**What this exercise asks:**
(a) Name every person who appears in the message-ordering thread below.
(b) Using the message-ordering thread below, decide whether each statement agrees with it: (i) a topic meant to deliver all messages in order should be created with one partition; (ii) ordering for messages sharing a key depends on producing those messages with a key; (iii) the key separator passed to the console producer is a semicolon. Answer yes or no for each and quote the deciding words.
(c) Carry on the message-ordering thread below, starting after its final line.

Re: Can anyone help me to send messages in their original order?

2018-05-26 Thread Damian Guy
Hi Raymond,
If you want all messages delivered in order then you should create the
topic with 1 partition. If you want ordering guarantees for messages with
the same key, then you need to produce the messages with a key.

Using the console producer you can do that by adding
--property "parse.key=true"
--property "key.separator=,"

Regards,
Damian

On Sat, 26 May 2018 at 21:32, Raymond Xie  wrote:

> Thank you so much Hans for your enlightening, it is definitely greatly
> helpful to me as a new starter.
>
> So for my case, what is the right options I should put together to run the
> commands for producer and consumer respectively?
>
> Thanks.

**Material supplied:**
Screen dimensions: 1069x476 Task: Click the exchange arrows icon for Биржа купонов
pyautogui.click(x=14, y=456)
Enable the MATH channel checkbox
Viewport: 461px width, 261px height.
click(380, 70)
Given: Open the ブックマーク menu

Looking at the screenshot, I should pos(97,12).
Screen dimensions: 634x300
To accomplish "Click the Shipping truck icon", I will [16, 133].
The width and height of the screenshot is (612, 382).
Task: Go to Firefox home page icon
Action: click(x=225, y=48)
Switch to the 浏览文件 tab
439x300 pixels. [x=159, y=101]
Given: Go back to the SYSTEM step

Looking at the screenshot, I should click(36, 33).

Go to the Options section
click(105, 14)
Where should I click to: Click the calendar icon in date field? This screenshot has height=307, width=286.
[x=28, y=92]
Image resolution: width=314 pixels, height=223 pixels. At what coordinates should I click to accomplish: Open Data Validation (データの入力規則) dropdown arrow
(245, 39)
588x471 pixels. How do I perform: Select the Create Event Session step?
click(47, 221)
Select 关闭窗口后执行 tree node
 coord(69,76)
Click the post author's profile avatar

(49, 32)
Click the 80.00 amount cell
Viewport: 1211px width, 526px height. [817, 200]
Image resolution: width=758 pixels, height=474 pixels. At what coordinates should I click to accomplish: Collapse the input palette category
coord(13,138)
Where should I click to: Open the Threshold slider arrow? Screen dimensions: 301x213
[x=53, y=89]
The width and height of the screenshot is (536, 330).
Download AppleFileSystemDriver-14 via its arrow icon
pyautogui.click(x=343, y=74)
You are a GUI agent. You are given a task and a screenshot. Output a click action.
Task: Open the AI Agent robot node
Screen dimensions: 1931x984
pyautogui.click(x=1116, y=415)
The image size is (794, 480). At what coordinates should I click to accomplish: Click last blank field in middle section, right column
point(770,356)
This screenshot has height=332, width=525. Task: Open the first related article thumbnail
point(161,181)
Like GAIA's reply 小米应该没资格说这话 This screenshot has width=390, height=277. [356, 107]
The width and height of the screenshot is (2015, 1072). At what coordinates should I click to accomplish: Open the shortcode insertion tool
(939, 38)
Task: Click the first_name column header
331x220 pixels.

**Set of answers:**
(a) Damian Guy, Raymond Xie, Hans

(b)
(i) Yes: "If you want all messages delivered in order then you should create the topic with 1 partition."
(ii) Yes: "If you want ordering guarantees for messages with the same key, then you need to produce the messages with a key."
(iii) No: "--property "key.separator=,""

(c)
>
>
> **
> *Sincerely yours,*
>
>
> *Raymond*
>
> On Sat, May 26, 2018 at 4:26 PM, Hans Jespersen  wrote:
>
> > There are two concepts in Kafka that are not always familiar to people
> who
> > have used other pub/sub systems.
> >
> > 1) partitions:
> >
> > Kafka topics are partitioned which means a single topic is sharded into
> > multiple pieces that are distributed across multiple brokers in the
> cluster
> > for parallel processing.
> >
> > Order is guaranteed per partition (not per topic).
> >
> > You can think of each kafka topic partition like an exclusive queue is
> > traditional messaging systems and order is not guaranteed when the data
> is
> > spread out across multiple queues in tradition messaging either.
> >
> > 2) keys
> >
> > Kafka messages have keys in addition the value (I.e body) and the header.
> > When messages are published with the same key they will be all be sent in
> > order to the same partition.
> >
> > If messages are published with a “null” key then they will be spread out
> > round robin across all partitions (which is what you have done).
> >
> >
> > Conclusion
> >
> > You will see ordered delivery if your either use a key when you publish
> or
> > create a topic with one partition.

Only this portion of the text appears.